İşin bir diğer ilginç yanı ise, İstanbul’un “yasal genelevleri”nin çok uzun yıllar boyunca Karaköy’deki bu Zürafa ve Alageyik sokakları arasında bulunmasıdır. Aslında “Zürafa” sözcüğü ile ilgili bazı bilgilerin,sokağın gerçek adının ne anlama geldiği konusundaki değerlendirmeleri daha verimli kılabileceğini düşünerek, iyi analiz edilmesi gerektiğini düşünüyorum. Şöyle ki; Bu sevimli zürafanın eskiden kullanılan adı, “züraf”, “zeraf”, “zürafe” gibi sözcüklerle belirtilirdi. Böyle olmakla birlikte, bu sözcükler çok benzeyen “zürefa” ve “zurefa” kelimeleri kullanılırsa eğer, bunların da Türkçe’de, “ince davranışlı zarif kişiler, sevici kadınlar” anlamına gelir.

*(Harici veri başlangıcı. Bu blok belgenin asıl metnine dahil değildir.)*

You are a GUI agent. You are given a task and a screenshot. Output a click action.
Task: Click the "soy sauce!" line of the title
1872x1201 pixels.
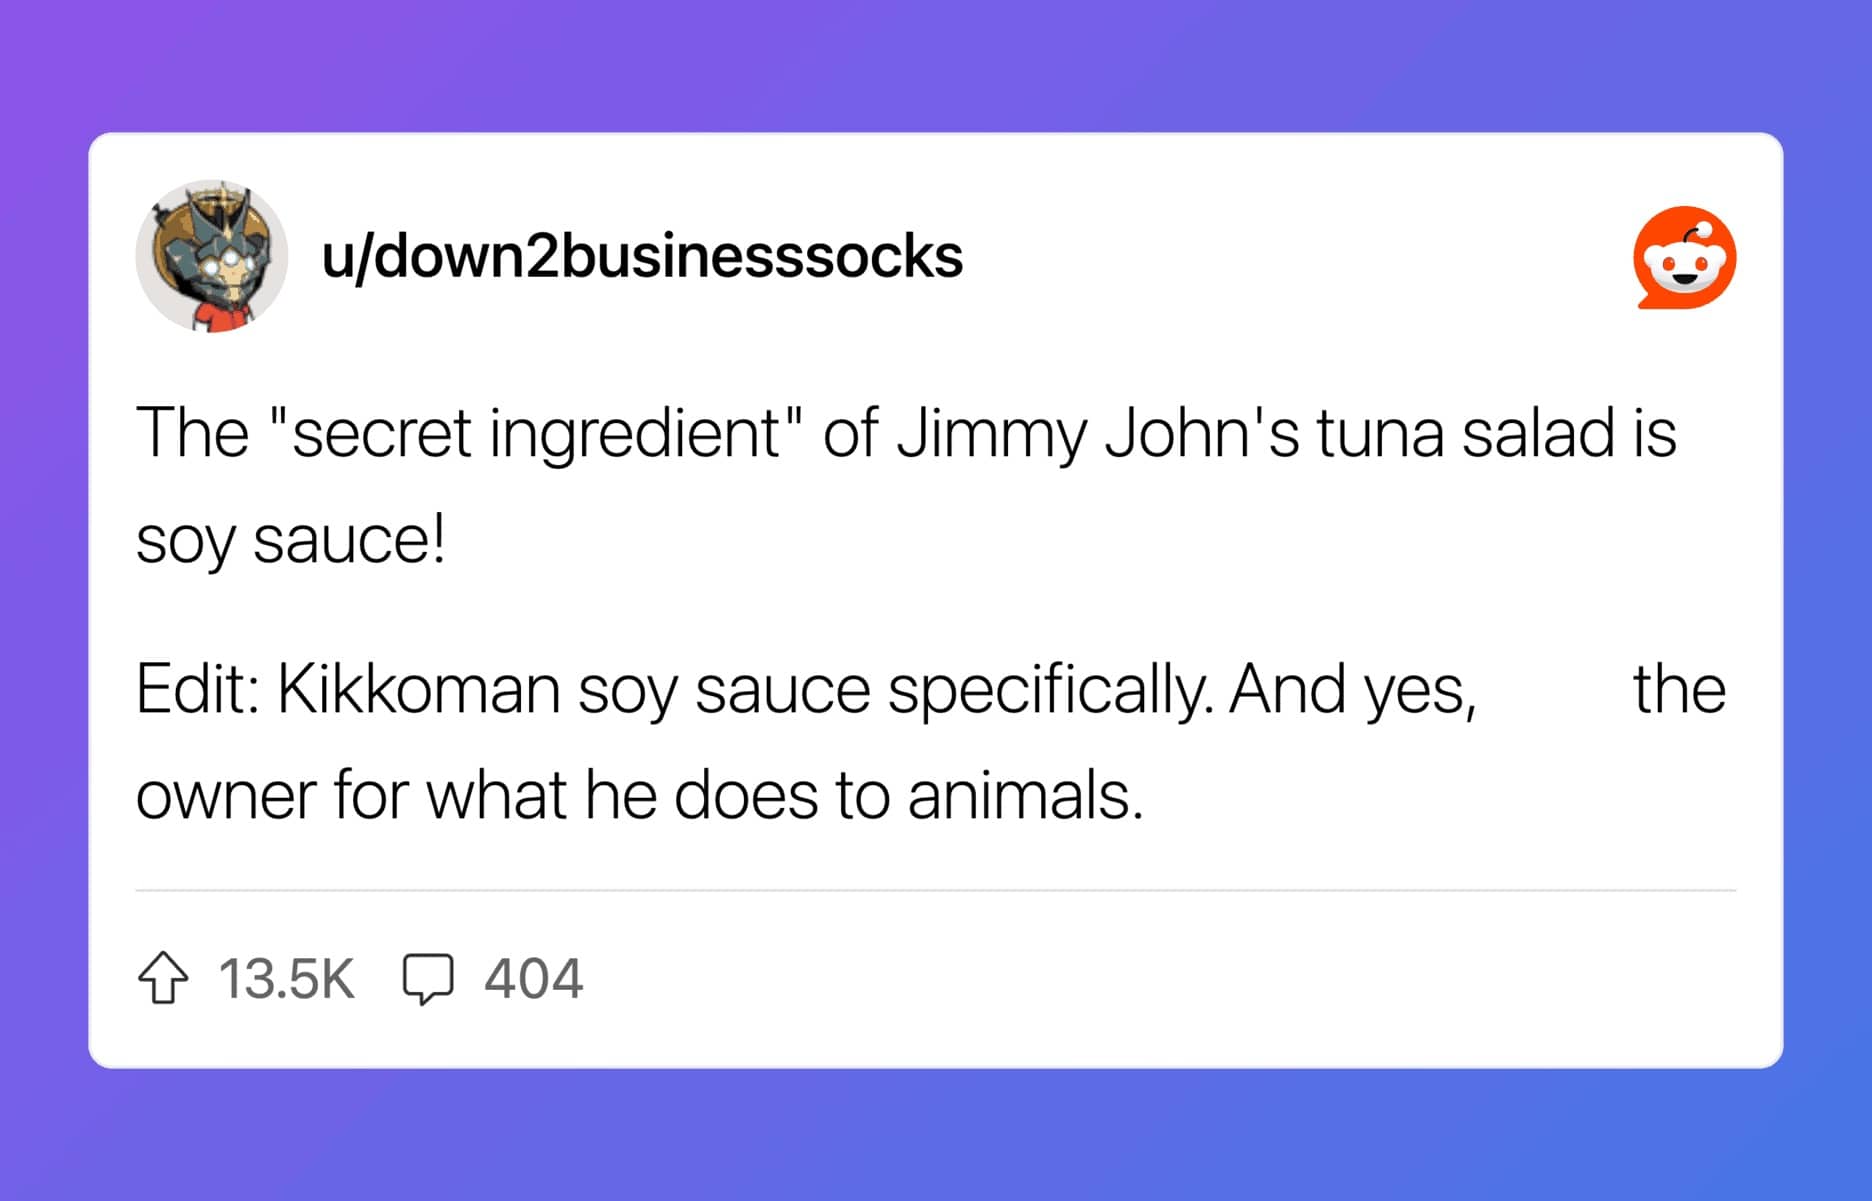291,541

  • HALİTAĞA CADDESİ: Kadıköyü’nde, Altıyol’dan iskeleye doğru inilirken sağımızda kalan caddenin adıdır. 19. yüzyılda ve erken 20. yüzyılda Kadıköyü’nün bu semtleri, hele Altıyol’dan sonra Kızıltoprak ve daha ötelerine dek, toprak yollarla, ahşap ve yer yer kagir konak ve konutlarla bezenmişti. Nüfus çok azdı. Genellikle devletin üst düzey bürokratlarının yeğlediği yazlık mekânlar olarak değerlendirilirdi bu bölge. Şimdiki Gazi İlkokulu’nun olduğu meydanlık alanın etrafı bomboştu ve bazen süvari zaptiyeleri burada talim yaparlardı. 19. yüzyıl ortalarında ve Sultan Abdülmecit devrinde, Mısırlıoğlu denilen zengin sarrafın, burada kâgir bir konağı, yazlık gazinosu ve hamamı vardı.  Caddedeki, Altıyol’a yakın üçlü barok çeşme üzerinde, biri madalyonunda olmak üzere iki tarih var: 1794 ve 1858. İlki Halit Ağa’nın bu eseri yaptırdığı tarihtir. Diğeri onarımı belirtir. Caddeye adını veren bu Halit Ağa, siyasi bir şahıstı. 1791’de III. Selim’in Darüssaade ağası olmuştu. 1798’te ölmüş ve Eyüp’te gömülmüştür.